**Provided text**
------------------------------------------------------------

BRIDGES: Yeah. Gosh, each scene is an opportunity to show a different facet of the person you’re portraying. But I began developing a character pretty much, the same way every time. You’re looking at the script or if you’re lucky enough to have a book, you’re looking at that material and seeing what other characters say about your character, what you say about yourself, what the author says about you and that tells you quite a bit. And then one of the first things you do when you’re hired on to make a film is you work with a costume designer, in this case it was Mary Zophrees who was also the costume designer on the Big Lebowski and that’s one of the cool things about making movies. It’s a collaborative art form so you have all these other artists who are concerned about just specific areas. It might be what the room your character lives in, what it looks like and the clothes look like. So the first people you meet is the costumer because they have to make all those clothes. So Mary has these wonderful books that she brings out. And now here’s a hat like this, like this and the character starts to fall in place and as you dress it, you’re looking in the mirror. And there comes a time when the character starts to tell you what it wants and you might prefer oh, this scarf looks nice . And the character may stick. You say oh, okay. And probably the same thing happens when you’re making a movie, too. Sometimes you want to do something it just doesn’t, it’s not what the movie wants and that’s a wonderful time when that happens and I’m not sure if there’s one particular time it happens. It’s just kind of a slow process of coming into focus. As far as the models, I used to love it when my dad would play a western. When he appeared at the front door all dressed up in his cowboy clothes it was , a thrill to me so I guess there was some of my dad in there.

And did you know that Hailee was such a sassy girl?

BRIDGES: I didn’t really, . Because she such, she’s got a very sweet side as well.

Did she intimidate you?

------------------------------------------------------------

**Brief A**
Recast the stretch of the records from the line containing "Where should I" through the line containing "Action: click(x=68, y=81)" as a numbered list, omitting blank lines and leaving out the pictures.
The records that follow have no connection to the interview excerpt.

------------------------------------------------------------

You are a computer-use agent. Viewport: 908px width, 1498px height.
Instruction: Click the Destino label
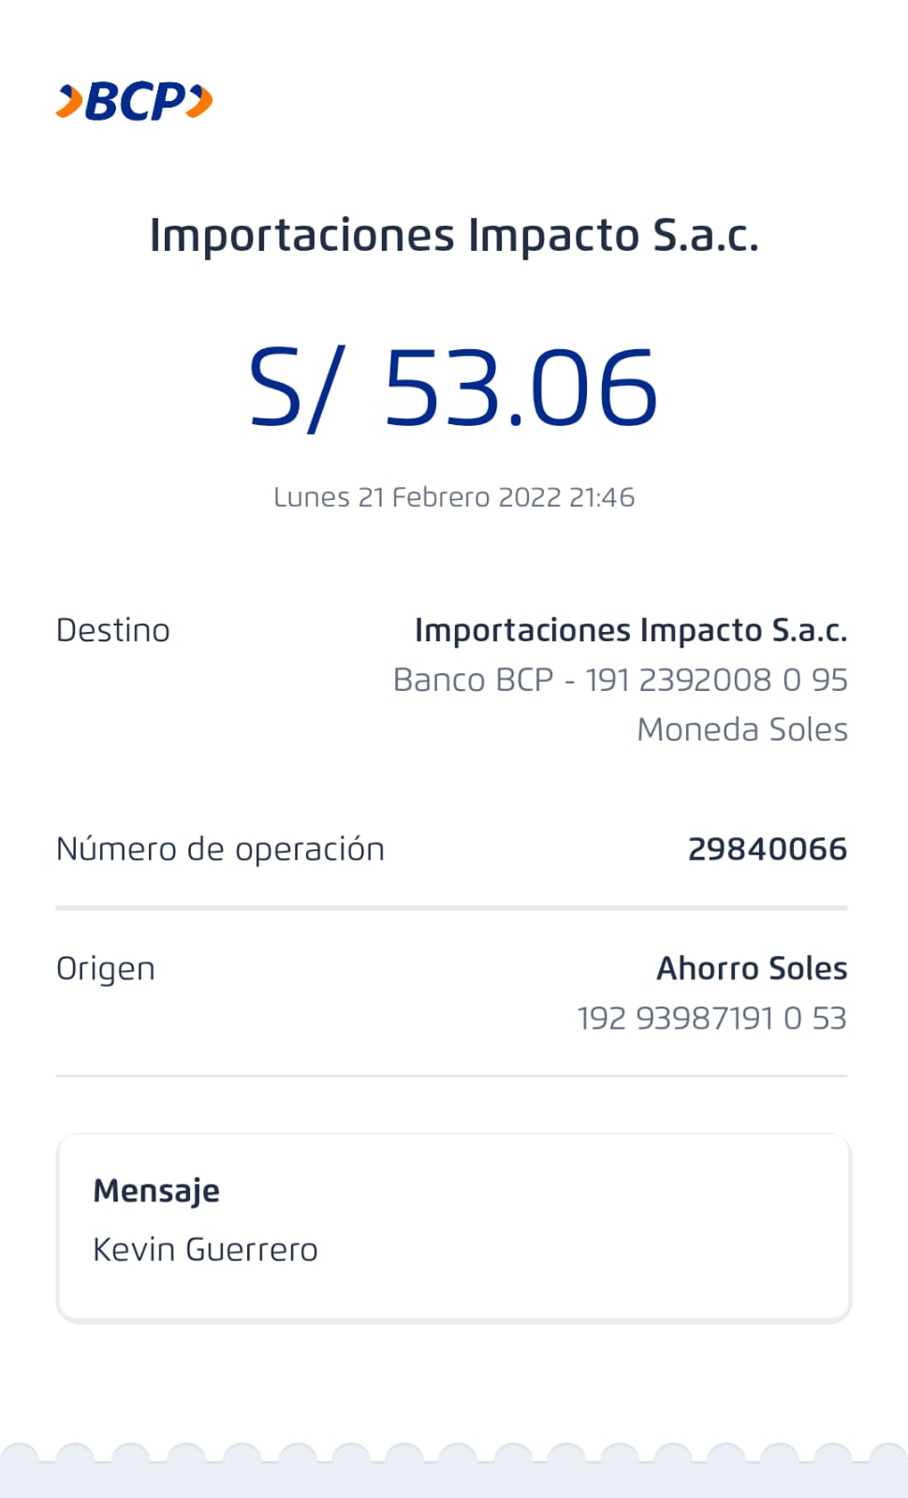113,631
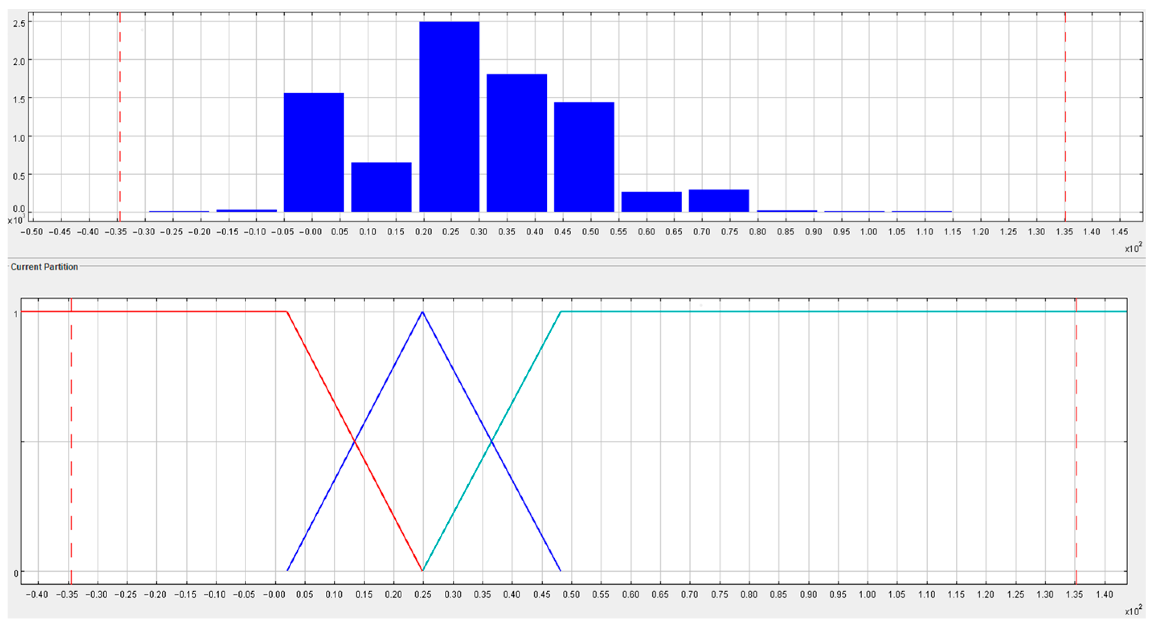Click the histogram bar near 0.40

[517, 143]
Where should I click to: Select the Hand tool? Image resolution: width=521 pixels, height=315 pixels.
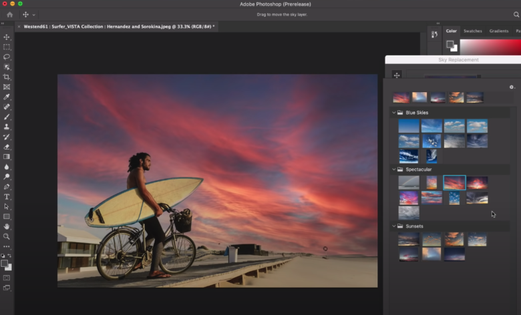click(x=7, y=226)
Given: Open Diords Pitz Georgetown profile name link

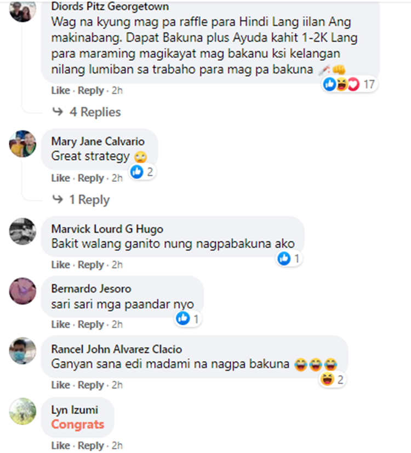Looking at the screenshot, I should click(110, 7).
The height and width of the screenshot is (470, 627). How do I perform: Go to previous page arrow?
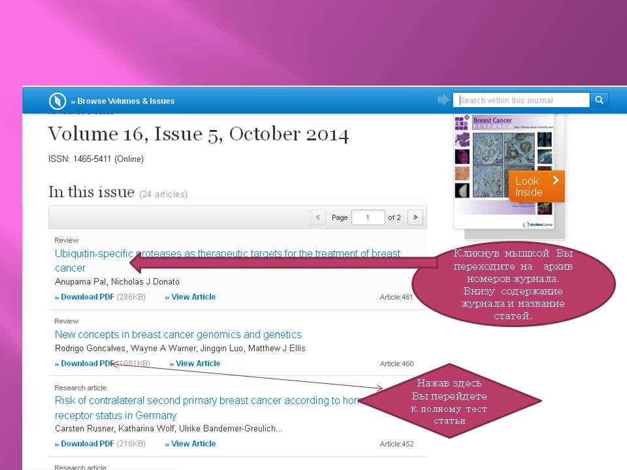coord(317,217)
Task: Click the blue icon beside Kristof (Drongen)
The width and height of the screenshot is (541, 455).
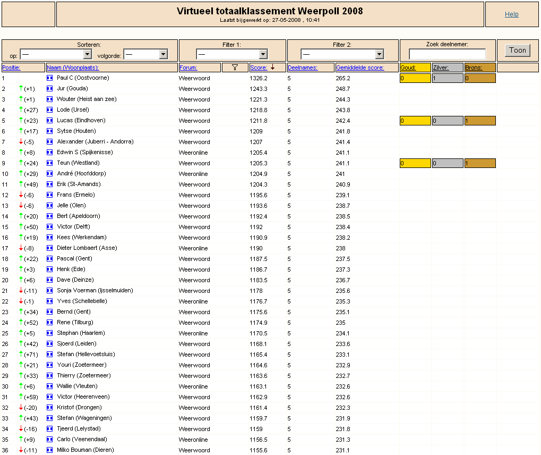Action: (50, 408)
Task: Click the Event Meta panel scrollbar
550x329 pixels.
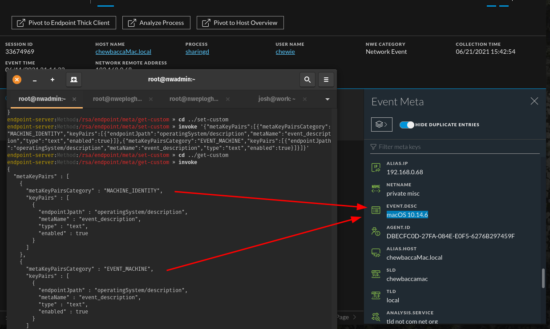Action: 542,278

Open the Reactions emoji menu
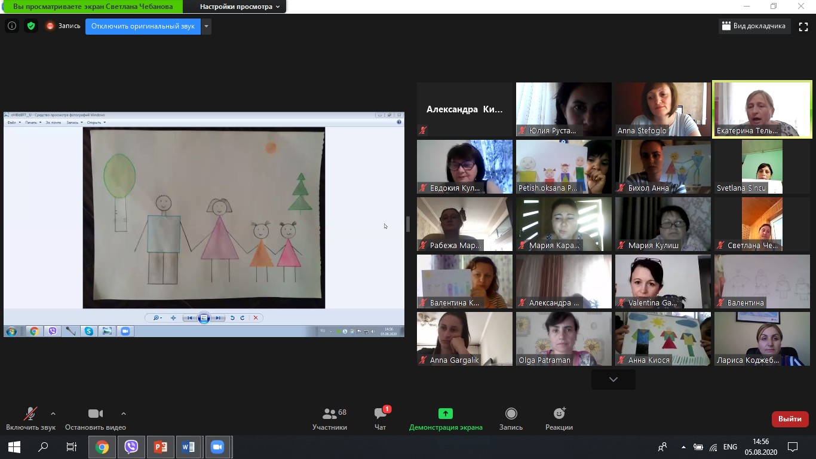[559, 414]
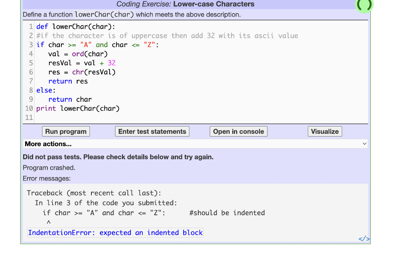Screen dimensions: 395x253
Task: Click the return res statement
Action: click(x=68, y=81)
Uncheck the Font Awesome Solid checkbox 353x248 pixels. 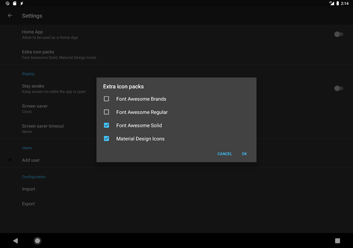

------------------------------------------------------------

**Brief B**
Continue the interview excerpt with Bridges from the point at which it stops.

**Exercise output A**
1. Where should I click to: Select the Hand tool? Image resolution: width=521 pixels, height=315 pixels.
2. click(x=7, y=226)
3. Given: Open Diords Pitz Georgetown profile name link
4. Looking at the screenshot, I should click(110, 7).
5. The height and width of the screenshot is (470, 627). How do I perform: Go to previous page arrow?
6. coord(317,217)
7. Task: Click the blue icon beside Kristof (Drongen)
8. The width and height of the screenshot is (541, 455).
9. Action: (50, 408)
10. Task: Click the Event Meta panel scrollbar
11. 550x329 pixels.
12. Action: 542,278
13. Open the Reactions emoji menu
14. [559, 414]
15. Screen dimensions: 395x253
16. Task: Click the return res statement
17. Action: click(x=68, y=81)

**Exercise output B**
JEFF BRIDGES: Sometimes… we played a lot of pigs, pass the pigs. “Bo Bacon” was her pig name and she would be very intimidating. she would throw those leaning jowlers, double leaning jowlers occasionally and scare me.

Tell me if I’m reaching here, but the more I thought about the movie, the more I realized it’s less a western than it is a really, really dark comedy. For the actors, you were dealing with a script that was very stylized, can you talk about tackling the dialogue?

JOEL COEN: Well, there’s certainly a lot of comedy. There’s a lot of humor in the Charles Portis novel. It was one of the things that attracted us to the novel and the idea of adapting it. And we wanted the humor in the book to sort of come through in the movie. That was important.

ETHAN COEN: And the dialogue, too. I mean the kind of formality of it and the floweriness of it also is just from the book. Again, that might be a question for the actors. Jeff, that was the first thing Jeff mentioned, noticed and liked, the kind of foreign sounding nature of the dialogue and the lack of contractions. It wasn’t a problem for us. We just lifted it from the book. I don’t know how the actors feel about it.

PEPPER: Yeah, it was more like doing American Shakespeare. There’s almost an iambic pentameter. There’s a musicality and a rhythm to the dialogue. It’s so specific that you’re working with what’s on the page. There’s not endless rewrites throughout production. It’s such a specific script that it’s about trying to hit certain notes, maybe in a reverent falloff at the end of a line, it’s such a gift to be able to give some sort of lateral idea to an actor that oh, I didn’t hear the musicality of the line like that and just the scene blossoms, completely changes and becomes darkly humorous or odd or quirky or wonderful, bizarre. But it’s a very structured piece I found in that respect. Charles Portis has such a specific vernacular of the period. It’s so authentic, in my mind. Because most people were probably pretty illiterate back then. They were maybe schooled on the King James Bible and that really infused the way that they spoke and I think a lot of westerns missed that.

BRIDGES: I agree. He said it perfectly. It was a fun challenge to take on. Every once in a while we’d allow a contraction to slip and it felt right musically .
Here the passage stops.